Records supplied section start

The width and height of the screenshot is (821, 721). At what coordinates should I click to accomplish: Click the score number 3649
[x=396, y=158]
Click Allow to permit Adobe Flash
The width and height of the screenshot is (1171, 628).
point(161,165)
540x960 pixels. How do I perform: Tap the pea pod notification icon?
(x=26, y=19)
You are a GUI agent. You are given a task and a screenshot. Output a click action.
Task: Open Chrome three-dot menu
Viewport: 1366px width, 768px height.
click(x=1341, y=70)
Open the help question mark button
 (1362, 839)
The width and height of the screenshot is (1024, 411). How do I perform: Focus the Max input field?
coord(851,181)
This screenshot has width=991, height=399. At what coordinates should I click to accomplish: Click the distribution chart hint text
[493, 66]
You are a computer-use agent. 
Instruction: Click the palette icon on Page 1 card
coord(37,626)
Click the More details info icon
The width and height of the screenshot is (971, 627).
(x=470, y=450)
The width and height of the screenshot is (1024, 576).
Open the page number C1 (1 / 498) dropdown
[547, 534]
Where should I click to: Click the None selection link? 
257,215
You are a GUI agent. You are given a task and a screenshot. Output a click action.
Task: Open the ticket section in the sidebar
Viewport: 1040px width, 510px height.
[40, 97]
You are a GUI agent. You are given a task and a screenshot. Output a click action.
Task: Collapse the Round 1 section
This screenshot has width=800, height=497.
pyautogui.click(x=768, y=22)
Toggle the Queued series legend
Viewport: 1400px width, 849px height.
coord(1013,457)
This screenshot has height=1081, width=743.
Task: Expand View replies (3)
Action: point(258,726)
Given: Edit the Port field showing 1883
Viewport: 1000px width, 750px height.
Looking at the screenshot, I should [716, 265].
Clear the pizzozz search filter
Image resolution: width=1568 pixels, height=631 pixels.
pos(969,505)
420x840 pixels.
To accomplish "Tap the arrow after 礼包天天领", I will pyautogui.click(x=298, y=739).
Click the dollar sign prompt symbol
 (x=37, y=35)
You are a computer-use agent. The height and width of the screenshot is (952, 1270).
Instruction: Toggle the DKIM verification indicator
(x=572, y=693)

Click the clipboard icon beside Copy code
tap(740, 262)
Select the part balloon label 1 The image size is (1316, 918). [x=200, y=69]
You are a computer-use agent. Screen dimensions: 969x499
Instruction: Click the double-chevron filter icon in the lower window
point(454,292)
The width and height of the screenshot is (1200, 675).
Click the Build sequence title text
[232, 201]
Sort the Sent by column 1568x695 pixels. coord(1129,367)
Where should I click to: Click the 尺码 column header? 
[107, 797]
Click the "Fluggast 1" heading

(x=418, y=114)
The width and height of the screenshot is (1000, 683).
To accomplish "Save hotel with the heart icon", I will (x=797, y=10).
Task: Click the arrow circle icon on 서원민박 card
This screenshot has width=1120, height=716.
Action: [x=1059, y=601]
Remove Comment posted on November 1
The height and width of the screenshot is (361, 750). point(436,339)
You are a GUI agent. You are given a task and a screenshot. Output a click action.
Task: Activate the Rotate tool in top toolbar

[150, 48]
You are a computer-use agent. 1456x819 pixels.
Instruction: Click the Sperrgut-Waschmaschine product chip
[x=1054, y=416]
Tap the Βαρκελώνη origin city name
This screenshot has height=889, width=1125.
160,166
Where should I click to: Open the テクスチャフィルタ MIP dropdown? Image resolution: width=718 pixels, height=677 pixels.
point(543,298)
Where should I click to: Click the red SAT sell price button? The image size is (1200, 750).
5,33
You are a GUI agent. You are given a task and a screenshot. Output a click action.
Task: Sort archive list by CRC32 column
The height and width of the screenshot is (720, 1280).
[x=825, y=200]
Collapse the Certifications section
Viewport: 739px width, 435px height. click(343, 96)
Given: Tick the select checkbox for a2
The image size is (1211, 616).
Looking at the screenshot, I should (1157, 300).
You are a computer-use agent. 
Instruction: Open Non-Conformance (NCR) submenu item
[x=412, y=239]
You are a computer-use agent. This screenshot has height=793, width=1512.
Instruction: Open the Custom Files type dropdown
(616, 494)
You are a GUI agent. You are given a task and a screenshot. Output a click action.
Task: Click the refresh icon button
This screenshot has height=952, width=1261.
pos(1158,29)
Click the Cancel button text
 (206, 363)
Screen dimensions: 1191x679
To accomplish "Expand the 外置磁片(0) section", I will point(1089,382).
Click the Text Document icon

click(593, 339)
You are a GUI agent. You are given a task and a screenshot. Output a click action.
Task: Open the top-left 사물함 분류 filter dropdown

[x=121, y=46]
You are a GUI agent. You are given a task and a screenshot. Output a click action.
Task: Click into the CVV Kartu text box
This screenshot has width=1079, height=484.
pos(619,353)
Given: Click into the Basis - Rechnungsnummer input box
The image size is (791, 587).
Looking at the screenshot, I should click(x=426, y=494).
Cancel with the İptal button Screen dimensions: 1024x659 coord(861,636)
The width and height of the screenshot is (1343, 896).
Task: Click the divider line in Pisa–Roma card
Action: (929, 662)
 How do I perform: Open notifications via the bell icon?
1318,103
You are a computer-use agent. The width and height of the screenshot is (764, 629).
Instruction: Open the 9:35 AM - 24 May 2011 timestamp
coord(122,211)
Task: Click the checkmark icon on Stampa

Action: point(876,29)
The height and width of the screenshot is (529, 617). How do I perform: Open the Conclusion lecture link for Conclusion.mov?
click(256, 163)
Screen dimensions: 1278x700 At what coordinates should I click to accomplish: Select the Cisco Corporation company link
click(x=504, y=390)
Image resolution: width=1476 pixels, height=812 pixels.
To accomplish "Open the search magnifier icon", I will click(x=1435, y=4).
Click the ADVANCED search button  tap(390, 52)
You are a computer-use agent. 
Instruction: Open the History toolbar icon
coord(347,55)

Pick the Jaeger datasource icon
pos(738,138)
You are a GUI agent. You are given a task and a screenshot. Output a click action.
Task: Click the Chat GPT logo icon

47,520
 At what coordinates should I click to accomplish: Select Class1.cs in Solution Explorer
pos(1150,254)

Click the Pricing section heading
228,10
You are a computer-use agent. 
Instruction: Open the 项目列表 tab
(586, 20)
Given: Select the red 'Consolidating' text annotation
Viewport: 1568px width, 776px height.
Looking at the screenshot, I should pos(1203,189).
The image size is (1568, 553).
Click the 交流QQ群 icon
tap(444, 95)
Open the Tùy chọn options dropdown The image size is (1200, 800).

Records supplied section end

Starting at the line above that holds "The height and width of the screenshot is (529, 617)." and ending at the line that holds "Given: Select the", transcribe each line exactly and include no other lines.

Finished task |
The height and width of the screenshot is (529, 617). How do I perform: Open the Conclusion lecture link for Conclusion.mov?
click(256, 163)
Screen dimensions: 1278x700 At what coordinates should I click to accomplish: Select the Cisco Corporation company link
click(x=504, y=390)
Image resolution: width=1476 pixels, height=812 pixels.
To accomplish "Open the search magnifier icon", I will click(x=1435, y=4).
Click the ADVANCED search button  tap(390, 52)
You are a computer-use agent. 
Instruction: Open the History toolbar icon
coord(347,55)

Pick the Jaeger datasource icon
pos(738,138)
You are a GUI agent. You are given a task and a screenshot. Output a click action.
Task: Click the Chat GPT logo icon

47,520
 At what coordinates should I click to accomplish: Select Class1.cs in Solution Explorer
pos(1150,254)

Click the Pricing section heading
228,10
You are a computer-use agent. 
Instruction: Open the 项目列表 tab
(586, 20)
Given: Select the red 'Consolidating' text annotation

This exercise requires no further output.